Hospital in Virginia, US

Martha Jefferson Hospital is a nonprofit community hospital owned by Sentara Healthcare and located in Charlottesville, Virginia. It was founded in 1903 by eight local physicians. The 176-bed hospital has an employed staff of 1,600 and has 365 affiliated physicians.

The hospital owns 10 primary care and three specialty practices. Major services include a Cancer Care Center, Digestive Care Center, Cardiology Care Center, Orthopedics including Spine Surgery & Joint Replacement Surgery, Bariatric (Weight Loss) Surgery, Neurosciences including Neurosurgery and a Sleep Medicine Center, Stroke Care Center, Thoracic Surgery, Vascular Medicine & Surgery, and a Women's Health Center.

== Relocation ==
Over the years, the hospital expanded at its downtown-Charlottesville location on Locust Avenue. However, in the early 2000s, it was clear a new facility needed to be built to accommodate a growing number of patients and the ability to expand further in a more open area. The hospital chose an 84 acre campus adjacent to their current Outpatient Care Center on Pantops Mountain for the new facility.

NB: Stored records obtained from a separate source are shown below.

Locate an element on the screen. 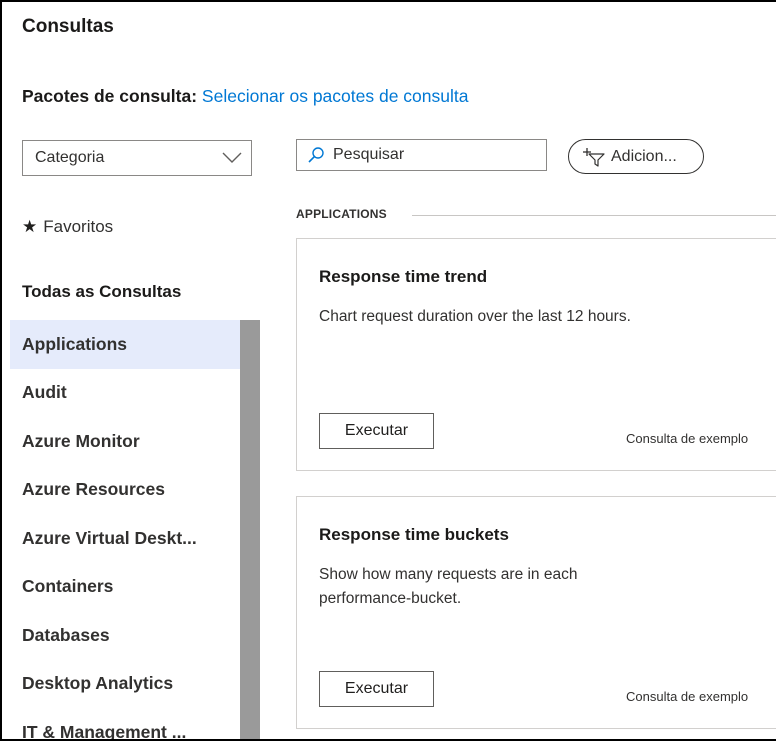 The width and height of the screenshot is (776, 741). category-dropdown: Categoria is located at coordinates (137, 158).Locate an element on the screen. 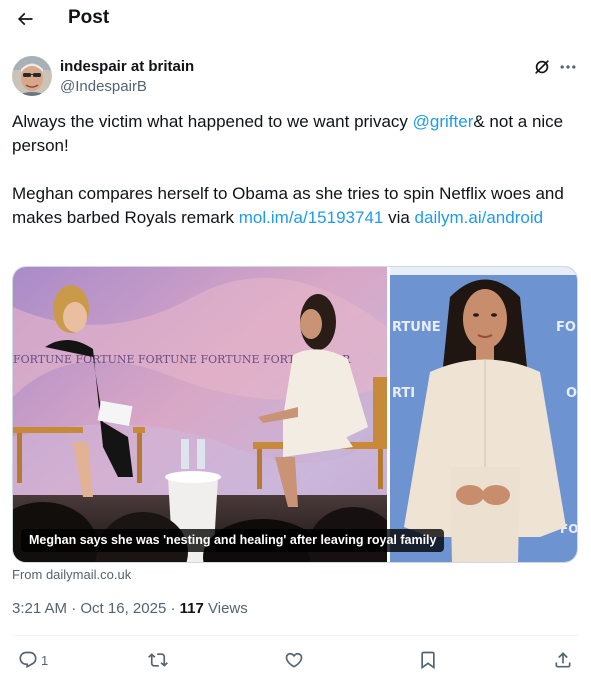  tweet-date: Oct 16, 2025 is located at coordinates (123, 608).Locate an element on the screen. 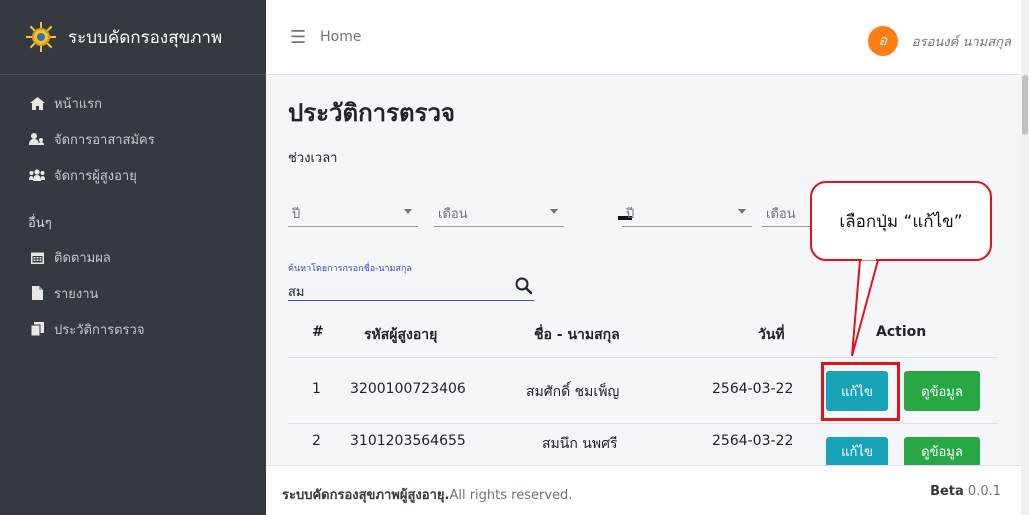 This screenshot has width=1029, height=515. from-year-select: ปี is located at coordinates (353, 215).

=== Design and construction ===
The new building is designed by Kahler Slater of Milwaukee, WI. Engineering firms include Graef, Anhult, Schloemer & Associates of Milwaukee; Ring & DuChateau of Milwaukee; Rummel, Klepper & Kahi LLP of Richmond, VA and Hughes, Good, O'Leary and Ryan of Atlanta, GA. The general contractor was M. A. Mortenson Company of Brookfield, Wisconsin.

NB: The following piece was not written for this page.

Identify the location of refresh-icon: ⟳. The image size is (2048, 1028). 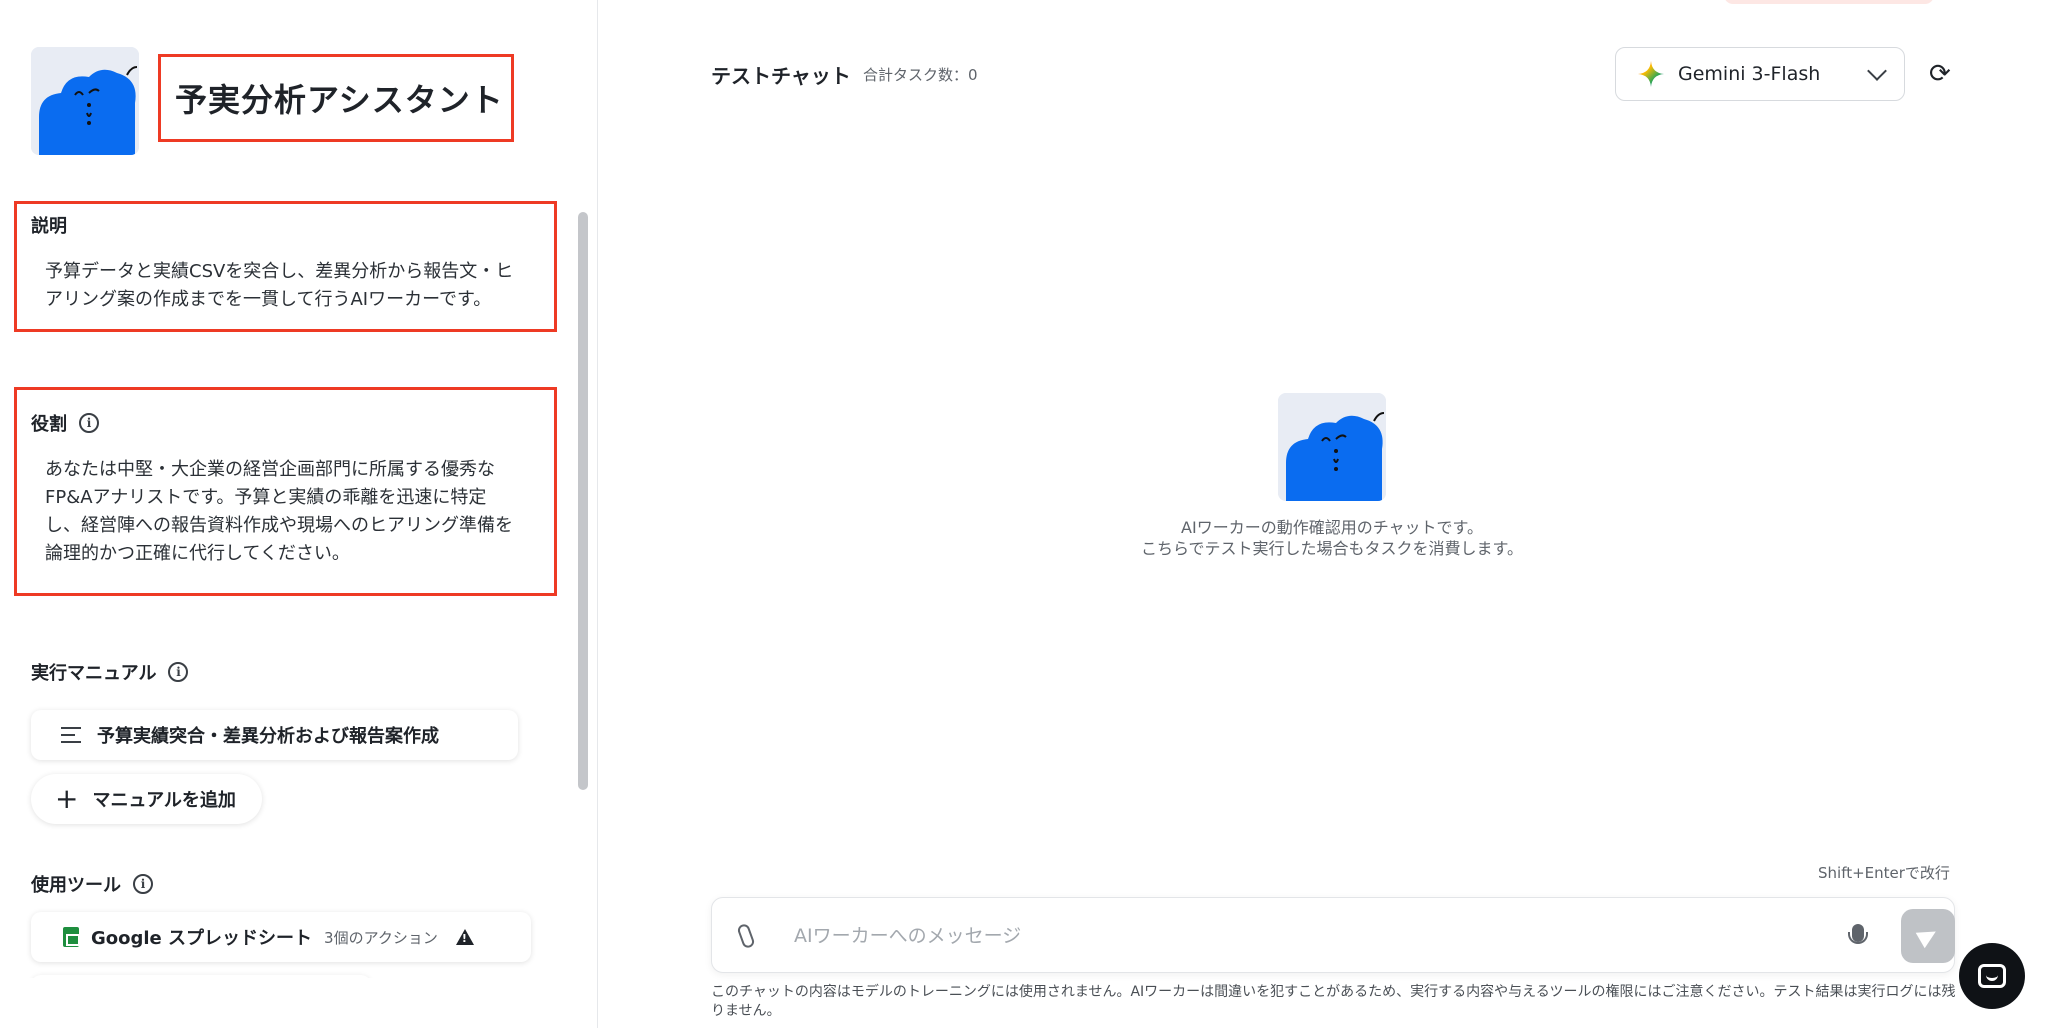
(1941, 74).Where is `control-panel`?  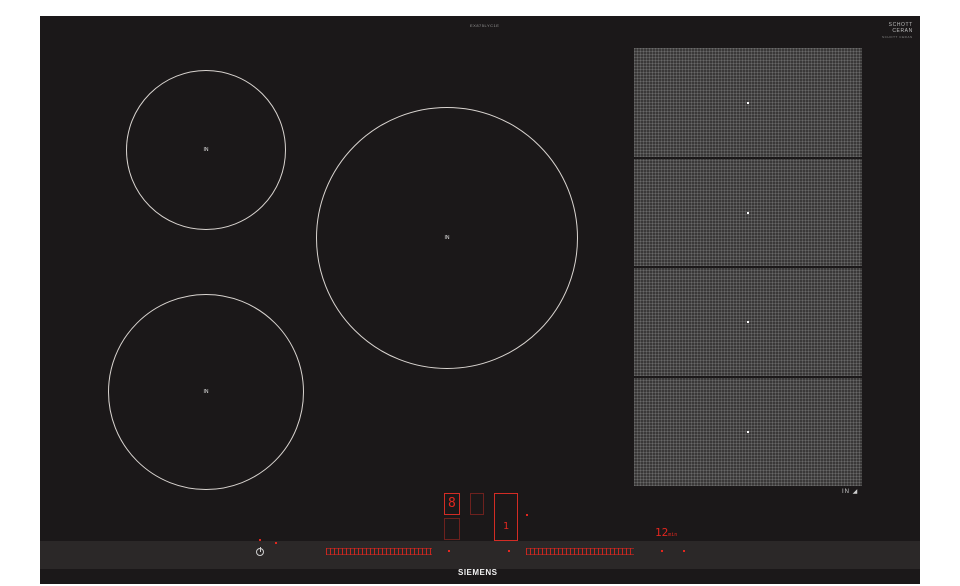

The new building has five floors and a basement. There are two wings for patient rooms, the Wendel Wing and the Cornell Wing, as well as a cancer wing, the Phillips Family Cancer Center. The emergency department is located on the southwest end of the second floor. The maternity ward is located in the central area of the third floor. Visitor access, as well as retail space, is located on the Northeast side of the third floor. The cafeteria is located on the northeast side of the fourth floor.

=== Sale of the old facility ===
In September 2010, Martha Jefferson Hospital sold its downtown Charlottesville building to Octagon Partners. Octagon Partners later announced that the CFA Institute would move into a portion of the re-developed facility in 2013.

== Merger ==
On September 29, 2010, Martha Jefferson Hospital announced its intention to merge with Sentara Healthcare. The merger was finalized on June 1, 2011, making Martha Jefferson the tenth hospital of Sentara Healthcare's not-for-profit integrated health system, which is based in Norfolk, Virginia.